### STATED EXERCISE
Please gather every line of the records below that contains the string "Instruction". Case counts.

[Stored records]
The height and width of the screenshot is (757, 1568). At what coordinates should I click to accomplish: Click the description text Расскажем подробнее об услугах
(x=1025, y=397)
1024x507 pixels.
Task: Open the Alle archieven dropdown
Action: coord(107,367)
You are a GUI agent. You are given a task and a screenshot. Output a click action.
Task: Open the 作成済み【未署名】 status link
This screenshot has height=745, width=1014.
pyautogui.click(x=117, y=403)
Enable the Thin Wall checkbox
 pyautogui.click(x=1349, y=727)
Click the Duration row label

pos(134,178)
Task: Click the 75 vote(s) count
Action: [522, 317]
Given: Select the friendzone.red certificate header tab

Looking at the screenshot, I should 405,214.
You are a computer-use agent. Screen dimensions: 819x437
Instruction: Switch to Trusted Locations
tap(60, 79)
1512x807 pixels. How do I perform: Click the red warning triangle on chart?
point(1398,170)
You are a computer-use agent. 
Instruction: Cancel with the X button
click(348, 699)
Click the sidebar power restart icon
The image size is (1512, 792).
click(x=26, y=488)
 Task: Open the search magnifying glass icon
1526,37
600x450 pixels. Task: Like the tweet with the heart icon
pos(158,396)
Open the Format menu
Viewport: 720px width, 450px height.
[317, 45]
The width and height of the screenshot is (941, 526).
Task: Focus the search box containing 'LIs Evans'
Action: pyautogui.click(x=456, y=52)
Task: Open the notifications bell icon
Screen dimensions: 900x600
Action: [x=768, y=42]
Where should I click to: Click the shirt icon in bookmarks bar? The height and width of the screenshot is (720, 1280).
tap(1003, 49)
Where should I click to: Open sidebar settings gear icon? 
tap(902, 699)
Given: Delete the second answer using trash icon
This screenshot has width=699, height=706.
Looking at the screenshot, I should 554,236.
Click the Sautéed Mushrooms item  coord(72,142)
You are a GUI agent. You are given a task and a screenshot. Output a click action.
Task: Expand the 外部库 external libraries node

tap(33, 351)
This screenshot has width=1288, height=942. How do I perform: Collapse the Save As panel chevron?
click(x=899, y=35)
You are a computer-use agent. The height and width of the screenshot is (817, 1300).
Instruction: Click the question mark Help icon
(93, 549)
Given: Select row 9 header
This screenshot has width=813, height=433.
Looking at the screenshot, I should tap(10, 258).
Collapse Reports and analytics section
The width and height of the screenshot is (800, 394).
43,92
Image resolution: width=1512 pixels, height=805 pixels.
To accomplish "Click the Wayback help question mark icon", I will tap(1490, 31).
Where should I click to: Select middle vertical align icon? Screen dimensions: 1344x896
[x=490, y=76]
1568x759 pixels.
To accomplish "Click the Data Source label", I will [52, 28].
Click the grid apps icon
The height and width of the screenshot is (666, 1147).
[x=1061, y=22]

### TASK ANSWER
Instruction: Switch to Trusted Locations
Instruction: Cancel with the X button
Instruction: Click the question mark Help icon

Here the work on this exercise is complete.